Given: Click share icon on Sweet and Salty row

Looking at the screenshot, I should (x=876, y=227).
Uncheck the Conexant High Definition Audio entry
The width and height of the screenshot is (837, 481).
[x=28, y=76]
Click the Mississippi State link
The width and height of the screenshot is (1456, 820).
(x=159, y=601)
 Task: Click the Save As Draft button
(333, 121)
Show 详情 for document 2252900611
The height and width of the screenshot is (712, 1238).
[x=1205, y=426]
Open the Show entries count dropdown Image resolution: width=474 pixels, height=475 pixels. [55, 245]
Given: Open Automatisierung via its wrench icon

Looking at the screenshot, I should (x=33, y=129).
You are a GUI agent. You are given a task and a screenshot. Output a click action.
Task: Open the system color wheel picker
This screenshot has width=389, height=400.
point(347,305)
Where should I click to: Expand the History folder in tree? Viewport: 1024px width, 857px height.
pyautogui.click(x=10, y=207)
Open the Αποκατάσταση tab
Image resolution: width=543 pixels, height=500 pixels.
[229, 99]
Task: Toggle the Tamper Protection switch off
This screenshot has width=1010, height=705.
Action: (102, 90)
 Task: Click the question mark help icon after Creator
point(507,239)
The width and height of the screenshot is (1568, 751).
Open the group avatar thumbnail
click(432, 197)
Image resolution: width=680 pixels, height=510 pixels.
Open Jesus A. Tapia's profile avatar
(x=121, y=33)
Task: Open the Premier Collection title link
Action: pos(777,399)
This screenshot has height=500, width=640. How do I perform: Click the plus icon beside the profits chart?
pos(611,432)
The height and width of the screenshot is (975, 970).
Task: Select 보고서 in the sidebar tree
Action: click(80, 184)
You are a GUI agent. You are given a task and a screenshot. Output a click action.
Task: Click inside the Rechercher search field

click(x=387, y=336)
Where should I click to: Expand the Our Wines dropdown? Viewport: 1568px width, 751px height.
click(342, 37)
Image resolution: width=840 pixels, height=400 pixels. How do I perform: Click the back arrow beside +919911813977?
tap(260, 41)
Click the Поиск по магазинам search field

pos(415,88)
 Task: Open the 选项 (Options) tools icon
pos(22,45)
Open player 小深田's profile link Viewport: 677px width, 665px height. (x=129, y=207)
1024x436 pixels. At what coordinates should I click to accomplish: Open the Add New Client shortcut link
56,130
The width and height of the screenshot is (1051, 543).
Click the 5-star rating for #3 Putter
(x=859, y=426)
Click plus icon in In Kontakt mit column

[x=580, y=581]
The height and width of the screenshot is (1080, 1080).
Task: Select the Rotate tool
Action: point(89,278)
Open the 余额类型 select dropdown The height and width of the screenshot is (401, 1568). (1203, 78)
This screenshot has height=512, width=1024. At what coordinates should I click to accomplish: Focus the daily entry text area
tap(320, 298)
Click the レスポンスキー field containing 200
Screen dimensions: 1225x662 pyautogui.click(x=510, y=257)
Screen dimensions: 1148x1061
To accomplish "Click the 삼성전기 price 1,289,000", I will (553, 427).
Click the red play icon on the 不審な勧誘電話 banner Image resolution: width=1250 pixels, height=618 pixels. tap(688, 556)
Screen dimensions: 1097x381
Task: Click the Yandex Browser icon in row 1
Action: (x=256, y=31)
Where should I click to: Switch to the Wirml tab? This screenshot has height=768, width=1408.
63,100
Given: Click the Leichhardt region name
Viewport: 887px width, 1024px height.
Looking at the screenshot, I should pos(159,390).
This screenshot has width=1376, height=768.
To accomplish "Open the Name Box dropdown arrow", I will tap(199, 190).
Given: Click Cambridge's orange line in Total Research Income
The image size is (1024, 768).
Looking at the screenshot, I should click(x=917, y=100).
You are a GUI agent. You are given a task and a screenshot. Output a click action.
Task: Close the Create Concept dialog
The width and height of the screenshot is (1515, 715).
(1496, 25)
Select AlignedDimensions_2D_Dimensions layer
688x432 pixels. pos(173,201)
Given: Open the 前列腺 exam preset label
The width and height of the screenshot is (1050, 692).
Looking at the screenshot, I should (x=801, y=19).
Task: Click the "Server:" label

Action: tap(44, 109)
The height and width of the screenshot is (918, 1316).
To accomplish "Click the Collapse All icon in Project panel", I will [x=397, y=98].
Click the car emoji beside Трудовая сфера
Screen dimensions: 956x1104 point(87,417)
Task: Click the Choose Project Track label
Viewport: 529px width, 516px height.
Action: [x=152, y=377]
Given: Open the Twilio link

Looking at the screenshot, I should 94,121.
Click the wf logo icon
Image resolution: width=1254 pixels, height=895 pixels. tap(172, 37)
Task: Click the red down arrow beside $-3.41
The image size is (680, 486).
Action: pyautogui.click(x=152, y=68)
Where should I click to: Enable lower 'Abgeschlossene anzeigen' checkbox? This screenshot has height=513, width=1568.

····················

### ASSIGNMENT
Whenever the word "Project" occurs in a line above, copy that line.

### RESPONSE TO THIS EXERCISE
To accomplish "Click the Collapse All icon in Project panel", I will [x=397, y=98].
Task: Click the Choose Project Track label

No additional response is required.